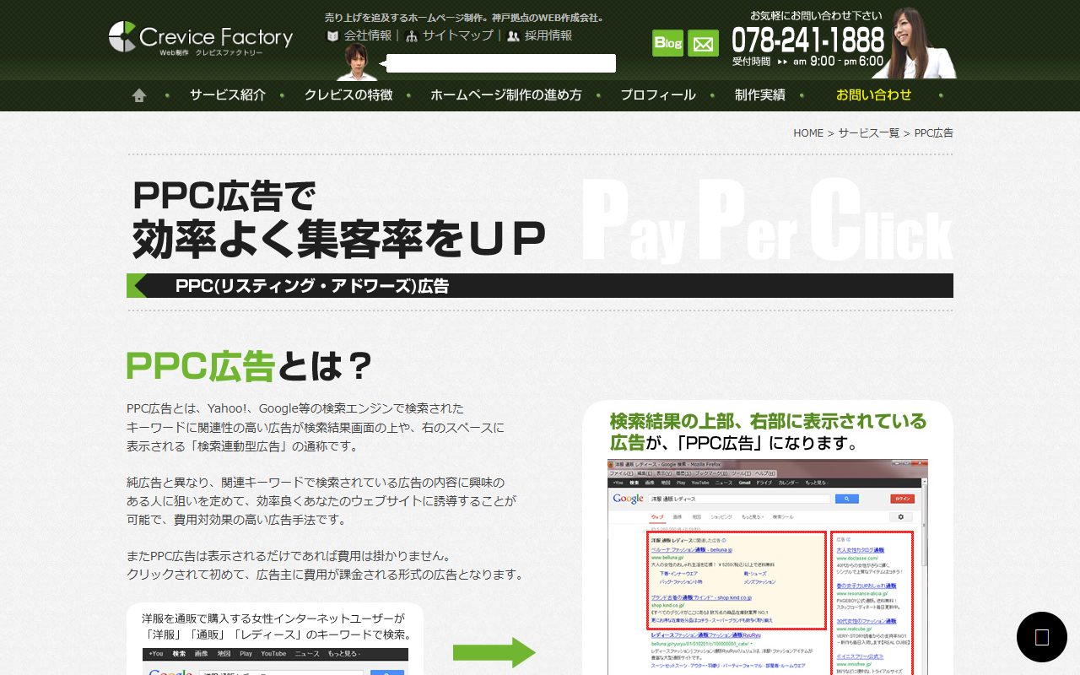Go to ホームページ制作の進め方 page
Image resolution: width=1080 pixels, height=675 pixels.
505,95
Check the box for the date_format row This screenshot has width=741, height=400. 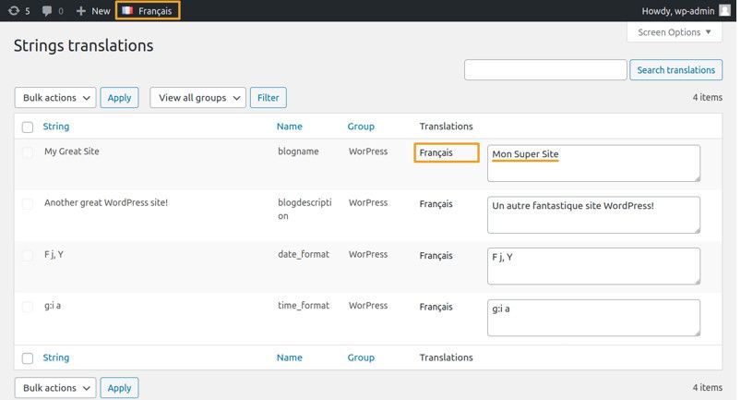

++++

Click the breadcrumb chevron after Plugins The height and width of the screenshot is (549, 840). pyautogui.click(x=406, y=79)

++++

**Exercise description:**
Starting with the line containing "Go to ホームページ制作の進め方 page" and going on through the line containing "Check the box", write out those lines again, replacing "row" with "entry" and changing nothing else. Leave the pictures out.

**The answer:**
Go to ホームページ制作の進め方 page
Image resolution: width=1080 pixels, height=675 pixels.
505,95
Check the box for the date_format entry This screenshot has width=741, height=400. 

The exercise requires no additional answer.